Laura Monroe to Speak About High-performance Computing, Tues. Sept. 24

The Department of Mathematical Sciences and the College of Computing will present a lecture on high-performance computing by Dr. Laura Monroe from the Ultrascale Systems Research Center (USRC) at Los Alamos National Laboratory on Tuesday, September 24, from 5:00 to 6:00 p.m., in Fisher Hall, Room 133. The lecture is titled “The Mathematical Analysis of Faults and the Resilience of Applications.” Discussion will follow the lecture, and pizza and refreshments will be served.

Abstract: As the post-Moore’s-Law era advances, faults are expected to increase in number and in complexity on emerging novel devices. This will happen on exascale and post-exascale architectures due to smaller feature sizes, and also on new devices with unusual fault models. Attention to error-correction and resilience will thus be needed in order to use such devices effectively. Known mathematical error-correction methods may not suffice under these conditions, and an ad hoc approach will not cover the cases likely to emerge, so mathematical approaches will be essential. We will discuss the mathematical underpinnings behind such approaches, illustrate with examples, and emphasize the interdisciplinary approaches that combine experimentation, simulation, mathematical theory and applications that will be needed for success.
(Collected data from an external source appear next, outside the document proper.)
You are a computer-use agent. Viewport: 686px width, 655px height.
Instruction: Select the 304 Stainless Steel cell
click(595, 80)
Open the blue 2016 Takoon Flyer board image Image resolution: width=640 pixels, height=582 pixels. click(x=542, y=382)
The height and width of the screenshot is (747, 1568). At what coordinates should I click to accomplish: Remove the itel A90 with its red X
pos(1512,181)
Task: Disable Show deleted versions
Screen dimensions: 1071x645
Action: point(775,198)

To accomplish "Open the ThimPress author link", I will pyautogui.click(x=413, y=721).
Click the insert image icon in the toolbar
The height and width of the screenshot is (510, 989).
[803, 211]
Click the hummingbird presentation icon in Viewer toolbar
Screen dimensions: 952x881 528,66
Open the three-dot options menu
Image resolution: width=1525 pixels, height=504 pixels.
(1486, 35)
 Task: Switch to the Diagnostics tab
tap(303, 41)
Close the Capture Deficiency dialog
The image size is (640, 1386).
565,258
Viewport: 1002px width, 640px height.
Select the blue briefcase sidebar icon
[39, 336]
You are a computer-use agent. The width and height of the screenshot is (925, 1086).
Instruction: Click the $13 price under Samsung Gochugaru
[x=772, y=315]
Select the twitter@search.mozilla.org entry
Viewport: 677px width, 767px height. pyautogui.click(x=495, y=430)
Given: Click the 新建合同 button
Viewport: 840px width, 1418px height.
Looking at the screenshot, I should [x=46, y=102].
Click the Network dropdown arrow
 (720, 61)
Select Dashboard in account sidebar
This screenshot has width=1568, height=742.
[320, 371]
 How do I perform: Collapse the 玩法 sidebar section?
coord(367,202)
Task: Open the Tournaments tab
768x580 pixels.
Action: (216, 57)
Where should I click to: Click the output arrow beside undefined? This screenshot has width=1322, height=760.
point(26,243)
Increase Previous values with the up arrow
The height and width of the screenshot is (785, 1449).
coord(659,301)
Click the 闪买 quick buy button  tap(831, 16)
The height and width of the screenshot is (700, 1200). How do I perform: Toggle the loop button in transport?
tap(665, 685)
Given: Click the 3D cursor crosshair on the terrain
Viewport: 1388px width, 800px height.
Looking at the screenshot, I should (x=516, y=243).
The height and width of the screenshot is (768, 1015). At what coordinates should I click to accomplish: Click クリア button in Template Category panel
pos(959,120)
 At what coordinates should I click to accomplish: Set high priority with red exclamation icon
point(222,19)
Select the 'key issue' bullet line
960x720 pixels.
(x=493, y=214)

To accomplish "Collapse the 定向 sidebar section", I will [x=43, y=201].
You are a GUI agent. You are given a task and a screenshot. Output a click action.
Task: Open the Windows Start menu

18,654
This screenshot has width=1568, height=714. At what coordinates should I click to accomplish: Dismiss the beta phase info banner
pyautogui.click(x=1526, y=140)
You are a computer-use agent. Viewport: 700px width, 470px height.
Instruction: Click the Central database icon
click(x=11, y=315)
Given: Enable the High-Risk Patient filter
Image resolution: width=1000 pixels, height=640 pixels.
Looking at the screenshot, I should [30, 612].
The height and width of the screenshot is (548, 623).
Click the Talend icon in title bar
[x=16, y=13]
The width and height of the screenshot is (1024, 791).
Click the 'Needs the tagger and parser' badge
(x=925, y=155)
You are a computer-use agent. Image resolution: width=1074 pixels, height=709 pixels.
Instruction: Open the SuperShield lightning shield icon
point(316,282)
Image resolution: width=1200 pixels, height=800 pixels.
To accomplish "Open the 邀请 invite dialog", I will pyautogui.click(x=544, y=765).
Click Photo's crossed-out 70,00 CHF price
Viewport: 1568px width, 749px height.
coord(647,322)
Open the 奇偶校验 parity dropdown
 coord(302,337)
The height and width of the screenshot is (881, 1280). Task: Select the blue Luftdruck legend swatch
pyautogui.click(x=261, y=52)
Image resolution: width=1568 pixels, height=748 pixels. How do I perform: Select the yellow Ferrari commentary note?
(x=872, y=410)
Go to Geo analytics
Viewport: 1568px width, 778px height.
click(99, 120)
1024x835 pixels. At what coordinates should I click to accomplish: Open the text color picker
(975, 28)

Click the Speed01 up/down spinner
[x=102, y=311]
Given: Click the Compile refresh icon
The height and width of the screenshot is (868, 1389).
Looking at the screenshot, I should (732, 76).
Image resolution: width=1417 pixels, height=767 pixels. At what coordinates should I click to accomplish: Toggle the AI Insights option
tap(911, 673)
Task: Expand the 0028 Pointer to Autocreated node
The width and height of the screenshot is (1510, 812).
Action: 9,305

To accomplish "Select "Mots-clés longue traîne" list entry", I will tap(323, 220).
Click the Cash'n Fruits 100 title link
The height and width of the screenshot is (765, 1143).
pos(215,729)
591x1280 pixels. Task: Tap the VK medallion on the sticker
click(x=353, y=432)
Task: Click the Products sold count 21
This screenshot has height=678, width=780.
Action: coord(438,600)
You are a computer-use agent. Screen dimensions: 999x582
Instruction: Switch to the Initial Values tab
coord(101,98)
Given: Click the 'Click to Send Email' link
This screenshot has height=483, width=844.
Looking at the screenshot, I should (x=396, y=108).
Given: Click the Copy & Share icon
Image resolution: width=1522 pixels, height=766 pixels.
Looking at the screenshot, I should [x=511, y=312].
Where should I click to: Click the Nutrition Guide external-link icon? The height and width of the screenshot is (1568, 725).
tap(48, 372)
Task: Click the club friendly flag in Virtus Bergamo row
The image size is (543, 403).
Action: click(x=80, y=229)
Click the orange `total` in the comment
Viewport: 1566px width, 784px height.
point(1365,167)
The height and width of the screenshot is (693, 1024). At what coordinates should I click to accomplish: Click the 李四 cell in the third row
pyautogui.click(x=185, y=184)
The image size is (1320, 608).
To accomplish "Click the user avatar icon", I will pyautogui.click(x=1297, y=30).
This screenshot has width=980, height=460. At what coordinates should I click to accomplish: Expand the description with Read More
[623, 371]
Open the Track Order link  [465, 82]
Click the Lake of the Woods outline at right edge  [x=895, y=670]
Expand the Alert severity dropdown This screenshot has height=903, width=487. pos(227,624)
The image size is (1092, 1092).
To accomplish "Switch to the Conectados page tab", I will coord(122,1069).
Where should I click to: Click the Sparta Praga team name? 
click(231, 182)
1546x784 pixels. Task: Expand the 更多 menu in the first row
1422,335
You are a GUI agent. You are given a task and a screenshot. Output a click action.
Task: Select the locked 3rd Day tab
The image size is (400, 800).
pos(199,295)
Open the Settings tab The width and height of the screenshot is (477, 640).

Dr. Monroe has spent most of her career focused on unconventional approaches to difficult computing problems, specifically researching new technologies to enable better performance as processor-manufacturing techniques reach the limits of the atomic scale, also known as the end of Moore’s Law. Dr. Monroe received her PhD in the theory of error-correcting codes, working with Dr.Vera Pless. She worked at NASA Glenn, then joined Los Alamos National Laboratory in 2000. She has contributed on the design teams on the LANL Cielo and Trinity supercomputers, and originated and leads the Laboratory’s inexact computing project that is meant to address Moore’s Law challenges in a unique way. She also provides mathematical and theoretical support to LANL’s HPC Resilience project.